So (according to the concept art book) as the Fellowship travels deeper into Middle Earth, the places they pass through become inspired by progressively older periods of history. The farther along you are in the story, the more ancient the design influences
We begin in The Shire: which feels so familiar because, with its tea-kettles and cozy fireplaces, it’s inspired by the relatively recent era of rural England in the 1800s
But when we leave Hobbiton, we also leave that familiar 1800s-England aesthetic behind and start going farther back in time.
Bree is based on late 1600s English architecture
Rohan is even farther back, based on old anglo-saxon era architecture (400s-700s? ce)
Gondor is way back, and no longer the familiar English or Anglo-Saxon: its design comes from classical Greek and Roman architecture
And far far FAR back is Mordor. It’s a land of tents and huts: prehistoric, primitive, primeval.

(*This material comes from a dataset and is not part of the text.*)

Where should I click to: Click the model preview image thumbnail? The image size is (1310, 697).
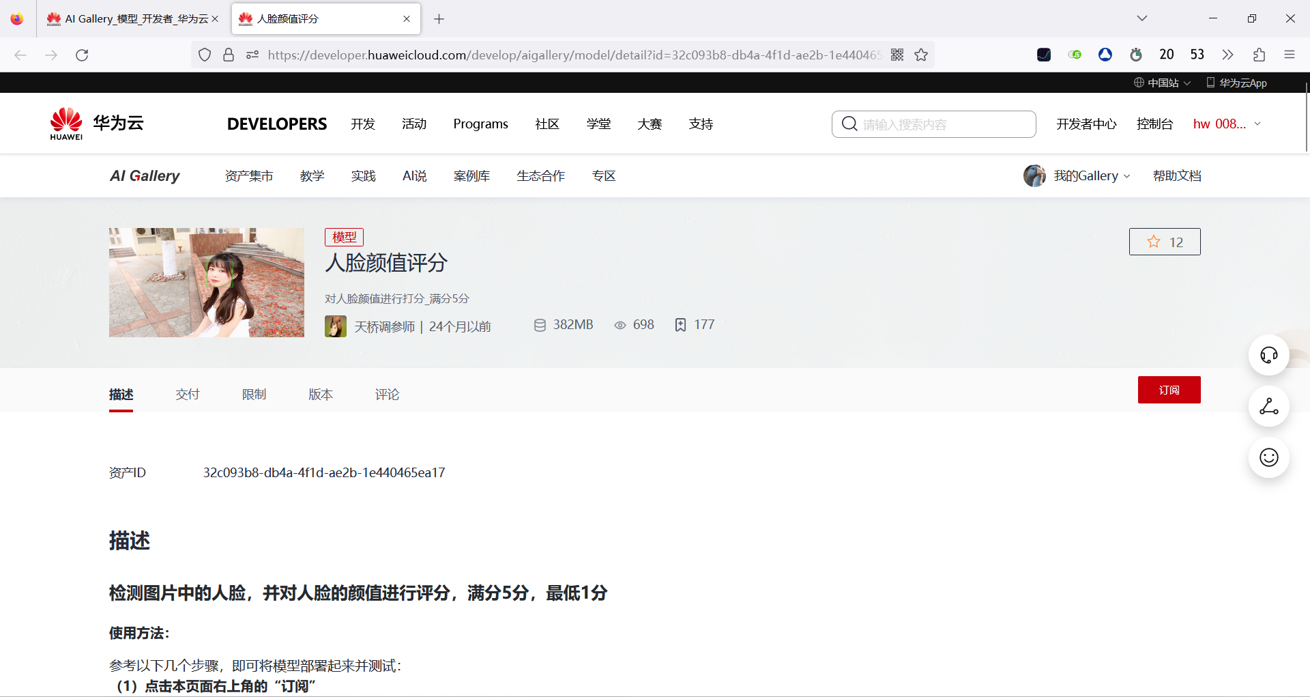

Cavemen times
And the heart of Mordor is a barren lifeless hellscape of volcanic rock…like a relic from the ages when the world was still being formed, and life didn’t yet exist
And then they finally reach Mount Doom, which one artist described as
“where the ring was made, which represents, in a sense, the moment of creation itself”
Tolkien was always very precise with the symbolism in his stories; he planned out everything from the seasons, to the levels of technology, to the terrain and geology encountered along the journey in LotR.
The visual timeline in the films mirrors both the in-universe chronology of Arda, as well as the “felt” chronology of the stories– with the hobbits representing the modern everyman journeying back through more “heroic” ages, encountering relics from a distantly-remembered past. I think Tolkien would have appreciated that the concept artists took such care with this effect (whatever his other quibbles may have been in terms of direction).